Disclaimer: This article is for informational purposes only and is not meant to treat or diagnose any condition. It is recommended that you speak with your doctor before starting an exercise or nutrition program.

5 Causes of Headaches During or After Workouts

A headache during or after a workout can be distressing and make you want to stop working out. But that would be a bad decision for many reasons.

Below are the five most common causes of headaches during or after workouts.

1.   Exertional Headache

Exercising too hard or not giving your body enough time to recover after a workout can be one of the causes of headaches. This type of headache is known as exertional headache and can be brought on when you’re doing any sort of physical activity, including running, cycling, weightlifting, or playing sports like tennis.

Exertional headaches can be of two types — primary or secondary.

Primary exertional headaches happen for unknown causes.

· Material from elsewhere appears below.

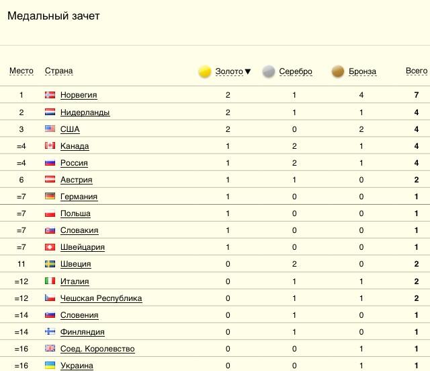
Task: Click the Canada flag icon
Action: tap(50, 145)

But experts believe it could be linked to the possible narrowing of your blood vessels when you are working out.

Secondary exertional headaches are similarly triggered during physical activity, but this response happens because of an underlying condition. This condition could range from a simple sinus infection to something more serious, like a tumor.

The pain may start as soon as you begin exercising or become more noticeable during the middle of your workout. The pain usually disappears within minutes or hours after exercise has stopped.

Most people don’t need medical treatment for exertional headaches unless they give off secondary symptoms such as vomiting, congestion, neck stiffness, and vision problems.

2.   Dehydration

Dehydration is one of the common causes of headaches during or after workouts. It occurs when you lose more fluid than you take in, which can lead to dizziness, fainting, and nausea.

If you’re exercising outside on a hot day or sweating excessively while exercising indoors, it’s important to stay properly hydrated by drinking plenty of water before, during, and after your training session.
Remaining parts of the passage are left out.